On another note, it will be interesting to see if the Madison, WI situation is investigated and if so I predict that the findings will be embarrassing for one of the most liberal/progressive/ cities.


----------



## Ralph Rotten (Jun 25, 2014)

Slippy said:


> Of course it will be flawed. holder's belief's are racist and culturally biased.
> 
> That seems to be your uniform response anytime anyone of African descent mentions racism. In a sense, your chronic attitude is itself racist.


----------



## Slippy (Nov 14, 2013)

Ralph Rotten said:


> ...
> 
> That seems to be your uniform response anytime anyone of African descent mentions racism. In a sense, your chronic attitude is itself racist.


holder was born in The Bronx, New York. His mother was from New Jersey, his father was from Barbados. Barbados is a sovereign island in the Lesser Antilles about 400 miles from Venezuela. In a sense your chronic attitude is racist.


----------



## SARGE7402 (Nov 18, 2012)

Ralph Rotten said:


> Slippy said:
> 
> 
> > Of course it will be flawed. holder's belief's are racist and culturally biased.
> ...


----------



## Ripon (Dec 22, 2012)

The regime invited the leaders of the protest, the accusers of the cops, and families of the "victims" to participate. Not the chief of police, not the city council, or anyone with boots on the ground. How could the report really be anything but propoganda? They accuse Fergoson PD of racism while the city next door statistically is 14x more racist and ignored....of course it's racism is against whites, its leadership is black, and so that is all right.


----------



## Prepared One (Nov 5, 2014)

Holder and his king are buffoons. The horse got out of the barn long ago on that one. I don't think it would be unreasonable for anyone to assume both are racially motivated in some degree. I would say a lot in some instances. I have always felt that from them and from the administration as a whole. Out to correct past injustices and make things even for past transgressions is the impression I get out of the whole bunch. Pay us because your "Great , Great, Grandfathers made us slaves" attitude. Neither of these boobs has any credibility as far as I am concerned. As far as the repot is concerned it says nothing I wouldn't have expected.

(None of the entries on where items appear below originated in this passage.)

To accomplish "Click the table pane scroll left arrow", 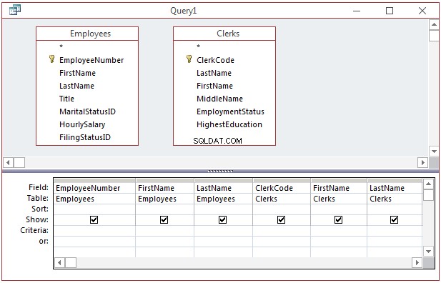I will pos(8,163).
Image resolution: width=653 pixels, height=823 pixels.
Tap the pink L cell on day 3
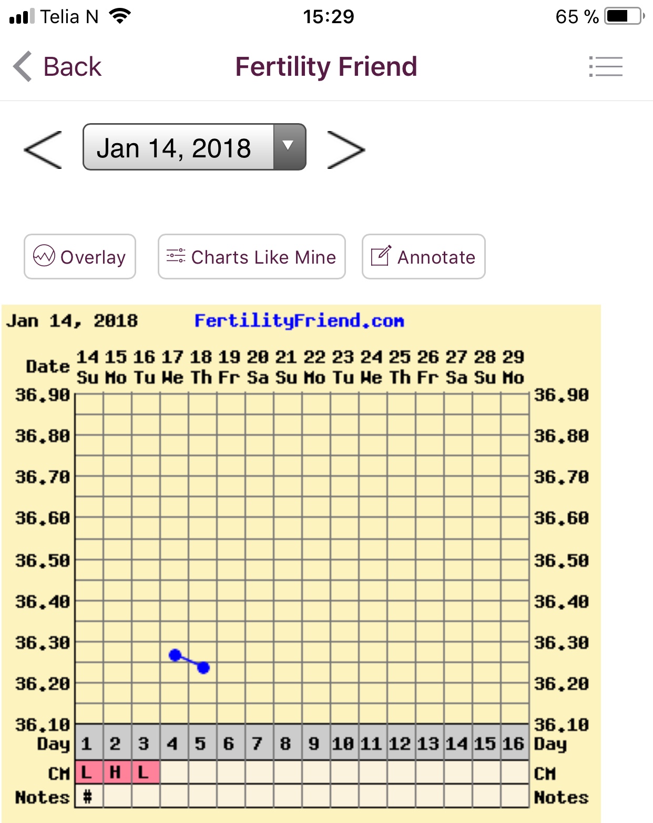click(x=145, y=772)
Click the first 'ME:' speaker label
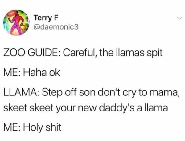Viewport: 185px width, 141px height. coord(12,72)
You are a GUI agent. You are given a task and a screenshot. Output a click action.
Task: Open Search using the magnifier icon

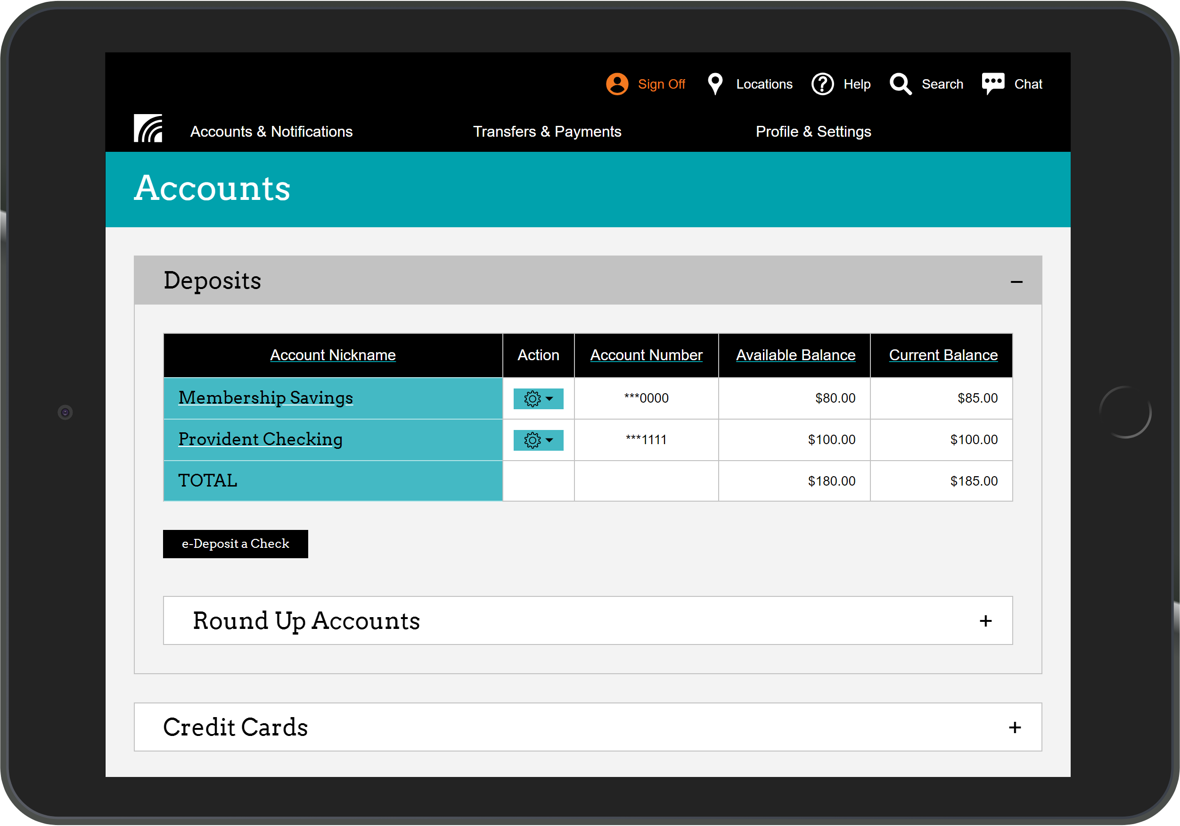tap(900, 84)

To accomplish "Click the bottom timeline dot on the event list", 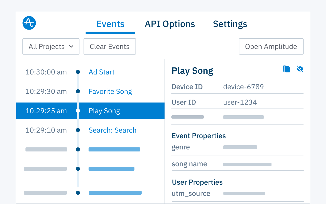I will (78, 193).
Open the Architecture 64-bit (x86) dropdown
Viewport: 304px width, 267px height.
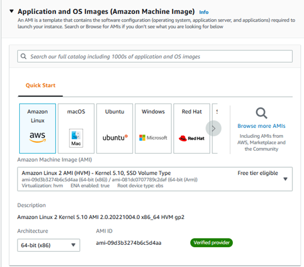coord(48,245)
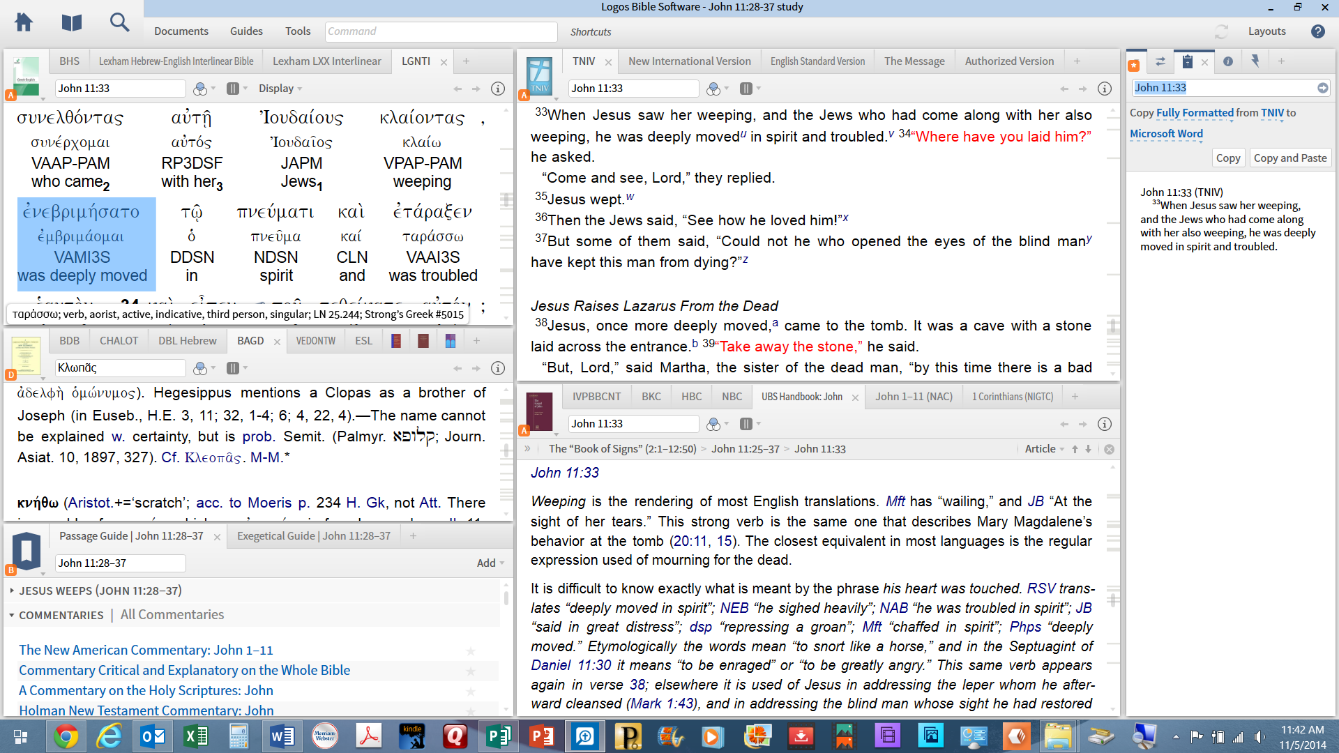
Task: Click the Copy and Paste button
Action: pos(1289,158)
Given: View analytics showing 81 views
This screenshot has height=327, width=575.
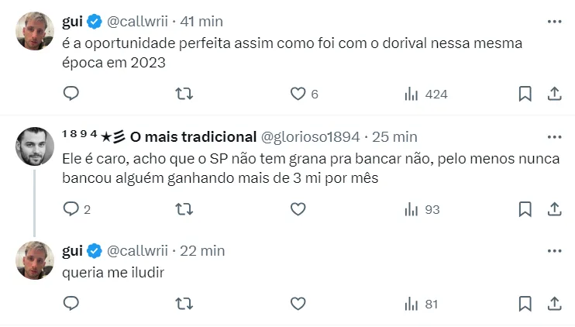Looking at the screenshot, I should [422, 304].
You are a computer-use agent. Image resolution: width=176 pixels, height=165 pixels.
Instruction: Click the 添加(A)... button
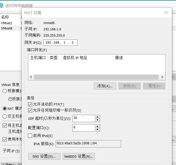[105, 86]
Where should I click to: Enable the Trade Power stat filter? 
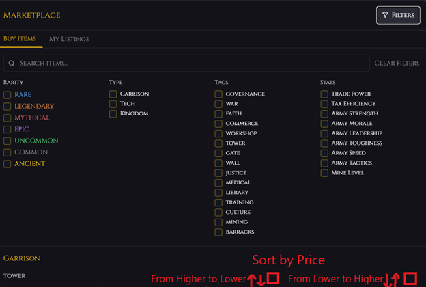pyautogui.click(x=324, y=94)
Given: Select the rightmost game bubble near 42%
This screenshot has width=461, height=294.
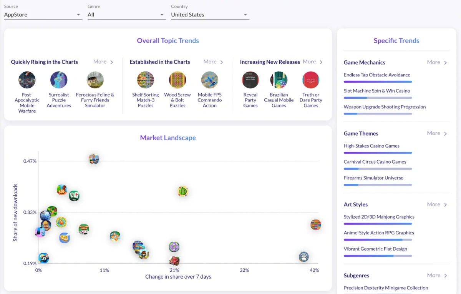Looking at the screenshot, I should coord(316,225).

It should have done by an independent authority and not Holder.


----------



## Smitty901 (Nov 16, 2012)

Ralph Rotten said:


> Slippy said:
> 
> 
> > Of course it will be flawed. holder's belief's are racist and culturally biased.
> ...


----------



## Slippy (Nov 14, 2013)

Ferguson mayor blasts Holder after cops shot


----------



## Illini Warrior (Jan 24, 2015)

the Ferguson PD's arrest/ticketing record of blacks isn't any different that the national average .... blacks get arrested and go to prison in a vast larger majority than whites - you name the reason that suits you best - but that's the way it is .... when you have 70% minority residents and a PD that is white - how can't the numbers be called racist if you base it solely on that basis ....


----------



## Seneca (Nov 16, 2012)

If the report is in fact flawed, then why would that surprise anybody?


----------



## Pir8fan (Nov 16, 2012)

Let's see. The DOJ report was issued by a department headed by a foaming at the mouth racist. How could such a report be flawed?


----------